Gdy skargę do sądu przekazujemy kurierowi, nie mamy gwarancji zachowania terminu

Jeśli przedsiębiorca wyśle skargę za pośrednictwem prywatnej firmy pocztowej, termin na jej wniesienie będzie zachowany, gdy dotrze do sądu przed jego upływem. Nie ma znaczenia data przekazania pisma kurierowi

Aktualizacja: 26.05.2008 09:00 Publikacja: 26.05.2008 05:20

Red

W artykule z 15 maja 2008 r. „Niewielkie uchybienia spowodują, że sąd odrzuci skargę” omówione zostały popełniane przez skarżących błędy w postępowaniach sądowoadministracyjnych, które skutkują odrzuceniem skargi przez sąd. Wymieniany był m.in. problem zachowania terminu na wniesienie skargi w ustawowym terminie. Ma to duże znaczenie, zwłaszcza w kontekście wnoszenia skarg za pośrednictwem prywatnych firm pocztowych (kurierskich).

W tym wypadku dla zachowania terminu na wniesienie skargi nie wystarczy oddanie pisma najpóźniej w ostatnim dniu jego upływu – jak ma to miejsce w przypadku wnoszenia pism za pośrednictwem operatora publicznego, tj. Poczty Polskiej. W takiej sytuacji liczyć się będzie bowiem termin faktycznego wpływu skargi (pisma) do organu (urzędu), za pośrednictwem którego wnoszona jest skarga.

Przepisy są jednoznaczne. Art. 53 § 1 prawa o postępowaniu przed sądami administracyjnymi (ppsa) mówi, że skargę wnosi się w terminie 30 dni od dnia doręczenia skarżącemu rozstrzygnięcia w sprawie (decyzji, postanowienia). W myśl art. 83 § 1 i § 2 ppsa terminy oblicza się według przepisów prawa cywilnego, z zastrzeżeniem, że jeżeli ostatni dzień terminu przypada na sobotę lub dzień ustawowo wolny od pracy, za ostatni dzień uważa się następny dzień po dniu lub dniach wolnych od pracy. Co istotne, a na co nie zawsze, jak wskazuje praktyka, zwracają uwagę skarżący (często duże przedsiębiorstwa), jedynie oddanie pisma w polskim urzędzie pocztowym lub w polskim urzędzie konsularnym jest równoznaczne z wniesieniem go do sądu.

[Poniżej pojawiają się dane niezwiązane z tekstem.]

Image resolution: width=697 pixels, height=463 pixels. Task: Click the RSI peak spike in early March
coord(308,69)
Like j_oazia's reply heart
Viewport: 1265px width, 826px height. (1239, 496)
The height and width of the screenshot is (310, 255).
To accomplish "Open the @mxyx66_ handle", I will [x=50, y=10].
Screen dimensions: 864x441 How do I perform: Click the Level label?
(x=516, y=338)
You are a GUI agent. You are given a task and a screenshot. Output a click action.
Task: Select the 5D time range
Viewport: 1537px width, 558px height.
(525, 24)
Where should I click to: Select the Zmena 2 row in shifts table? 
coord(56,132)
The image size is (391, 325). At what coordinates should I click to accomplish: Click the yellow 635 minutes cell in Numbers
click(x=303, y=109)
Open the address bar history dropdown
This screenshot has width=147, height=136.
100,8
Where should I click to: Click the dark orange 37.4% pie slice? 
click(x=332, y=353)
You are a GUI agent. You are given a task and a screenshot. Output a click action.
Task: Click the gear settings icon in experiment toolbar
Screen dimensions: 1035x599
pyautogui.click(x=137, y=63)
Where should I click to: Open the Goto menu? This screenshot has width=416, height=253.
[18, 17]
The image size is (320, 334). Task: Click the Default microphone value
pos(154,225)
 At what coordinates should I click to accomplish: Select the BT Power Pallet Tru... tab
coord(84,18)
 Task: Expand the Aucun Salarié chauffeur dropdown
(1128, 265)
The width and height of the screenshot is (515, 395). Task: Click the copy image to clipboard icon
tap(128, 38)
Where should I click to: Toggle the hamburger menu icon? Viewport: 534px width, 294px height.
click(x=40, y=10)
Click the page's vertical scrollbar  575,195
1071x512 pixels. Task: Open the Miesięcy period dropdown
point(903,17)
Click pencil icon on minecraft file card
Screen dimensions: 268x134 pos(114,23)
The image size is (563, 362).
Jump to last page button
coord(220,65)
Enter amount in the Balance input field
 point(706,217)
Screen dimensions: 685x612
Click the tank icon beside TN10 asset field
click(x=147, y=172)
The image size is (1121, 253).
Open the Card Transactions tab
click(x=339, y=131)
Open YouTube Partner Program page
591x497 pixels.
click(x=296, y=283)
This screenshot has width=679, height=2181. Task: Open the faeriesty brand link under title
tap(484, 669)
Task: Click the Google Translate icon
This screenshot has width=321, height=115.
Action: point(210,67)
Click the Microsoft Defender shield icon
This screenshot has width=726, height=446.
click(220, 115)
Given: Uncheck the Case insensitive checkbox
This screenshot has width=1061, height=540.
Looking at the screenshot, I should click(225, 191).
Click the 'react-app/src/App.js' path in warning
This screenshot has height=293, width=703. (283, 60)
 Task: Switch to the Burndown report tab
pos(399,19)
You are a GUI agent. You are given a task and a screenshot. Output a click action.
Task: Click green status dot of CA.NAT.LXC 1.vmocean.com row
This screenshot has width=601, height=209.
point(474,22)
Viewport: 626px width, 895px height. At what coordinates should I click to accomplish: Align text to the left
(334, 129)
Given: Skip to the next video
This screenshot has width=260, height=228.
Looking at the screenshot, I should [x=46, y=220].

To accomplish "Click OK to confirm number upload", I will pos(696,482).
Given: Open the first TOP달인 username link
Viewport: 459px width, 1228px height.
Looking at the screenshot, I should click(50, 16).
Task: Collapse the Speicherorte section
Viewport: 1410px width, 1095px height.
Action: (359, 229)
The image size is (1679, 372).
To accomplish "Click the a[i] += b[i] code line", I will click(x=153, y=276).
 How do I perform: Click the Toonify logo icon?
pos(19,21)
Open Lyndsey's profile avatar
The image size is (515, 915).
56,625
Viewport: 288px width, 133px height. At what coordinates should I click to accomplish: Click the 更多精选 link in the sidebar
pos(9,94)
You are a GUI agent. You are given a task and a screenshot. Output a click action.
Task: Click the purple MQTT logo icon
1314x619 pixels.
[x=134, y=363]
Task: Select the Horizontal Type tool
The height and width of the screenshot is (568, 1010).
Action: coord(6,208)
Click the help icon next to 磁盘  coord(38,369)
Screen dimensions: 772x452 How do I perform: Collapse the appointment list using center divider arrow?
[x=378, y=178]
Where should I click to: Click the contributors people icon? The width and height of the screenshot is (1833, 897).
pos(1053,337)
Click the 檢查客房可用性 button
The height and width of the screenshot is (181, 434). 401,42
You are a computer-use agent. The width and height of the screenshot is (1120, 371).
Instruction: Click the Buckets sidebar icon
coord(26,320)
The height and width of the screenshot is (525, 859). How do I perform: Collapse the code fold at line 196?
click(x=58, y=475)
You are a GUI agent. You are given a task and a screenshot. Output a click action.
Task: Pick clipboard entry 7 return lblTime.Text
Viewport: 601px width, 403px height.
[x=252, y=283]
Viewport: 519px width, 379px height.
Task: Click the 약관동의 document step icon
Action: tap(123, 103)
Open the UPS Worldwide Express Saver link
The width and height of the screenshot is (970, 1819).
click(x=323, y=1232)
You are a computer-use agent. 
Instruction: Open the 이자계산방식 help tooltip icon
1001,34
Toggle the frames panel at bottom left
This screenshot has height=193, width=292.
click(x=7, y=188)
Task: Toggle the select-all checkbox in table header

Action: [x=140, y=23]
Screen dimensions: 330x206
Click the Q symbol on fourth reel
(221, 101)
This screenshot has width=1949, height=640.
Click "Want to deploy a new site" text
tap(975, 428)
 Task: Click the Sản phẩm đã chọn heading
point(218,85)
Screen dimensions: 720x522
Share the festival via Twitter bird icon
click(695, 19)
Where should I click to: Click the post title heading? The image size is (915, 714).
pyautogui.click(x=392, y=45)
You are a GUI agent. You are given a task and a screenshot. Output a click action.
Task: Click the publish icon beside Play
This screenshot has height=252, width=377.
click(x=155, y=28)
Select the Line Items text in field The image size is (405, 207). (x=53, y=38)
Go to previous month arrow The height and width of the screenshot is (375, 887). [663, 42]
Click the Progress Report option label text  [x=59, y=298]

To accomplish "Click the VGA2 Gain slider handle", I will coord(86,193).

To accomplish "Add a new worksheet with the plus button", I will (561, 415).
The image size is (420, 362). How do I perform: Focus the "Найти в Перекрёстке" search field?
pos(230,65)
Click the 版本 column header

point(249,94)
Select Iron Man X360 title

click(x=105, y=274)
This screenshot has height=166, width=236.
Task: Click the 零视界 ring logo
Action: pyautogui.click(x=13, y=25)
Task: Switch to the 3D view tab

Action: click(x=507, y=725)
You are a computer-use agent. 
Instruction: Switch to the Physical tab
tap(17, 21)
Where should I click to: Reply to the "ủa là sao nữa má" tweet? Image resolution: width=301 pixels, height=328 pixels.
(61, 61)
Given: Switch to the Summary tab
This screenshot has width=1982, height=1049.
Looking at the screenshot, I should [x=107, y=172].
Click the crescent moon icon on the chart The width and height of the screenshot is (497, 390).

Oddanie pisma w prywatnym przedsiębiorstwie pocztowym (a nie w polskim urzędzie pocztowym czy konsularnym) w postaci przesyłki wysłanej listem przewozowym nie oznacza zachowania 30-dniowego terminu na wniesienie środka zaskarżenia. Przedsiębiorstwo przewozowe pełni bowiem w takiej sytuacji jedynie funkcję posłańca przekazującego skargę do właściwego organu. Aby była ona wniesiona na czas, powinna co najmniej w ostatnim dniu terminu wpłynąć do organu, za pośrednictwem którego składa się skargę do sądu administracyjnego.

Jedyny wyjątek od tej zasady dotyczy oddania pisma procesowego w polskim urzędzie pocztowym, co jest równoznaczne z wniesieniem go do sądu. Prywatne przedsiębiorstwo przewozowe (firma kurierska) nie jest natomiast polskim urzędem pocztowym. Zatem oddanie przez stronę skarżącą skargi przedsiębiorstwu przewozowemu w ostatnim dniu terminu na jej wniesienie nie może być uznane za złożenie skargi w terminie, jeżeli w tym samym dniu skarga nie wpłynie do organu, za którego pośrednictwem jest składana do sądu albo nie zostanie nadana w polskim urzędzie pocztowym na adres tego organu. Przy czym za złożenie w polskim urzędzie pocztowym nie może być także uznane przekazanie pisma urzędnikowi pocztowemu (listonoszowi) przebywającemu poza siedzibą urzędu pocztowego. Wynika tak z postanowienia NSA z 17 lipca 2006 r. (I FZ 273/06).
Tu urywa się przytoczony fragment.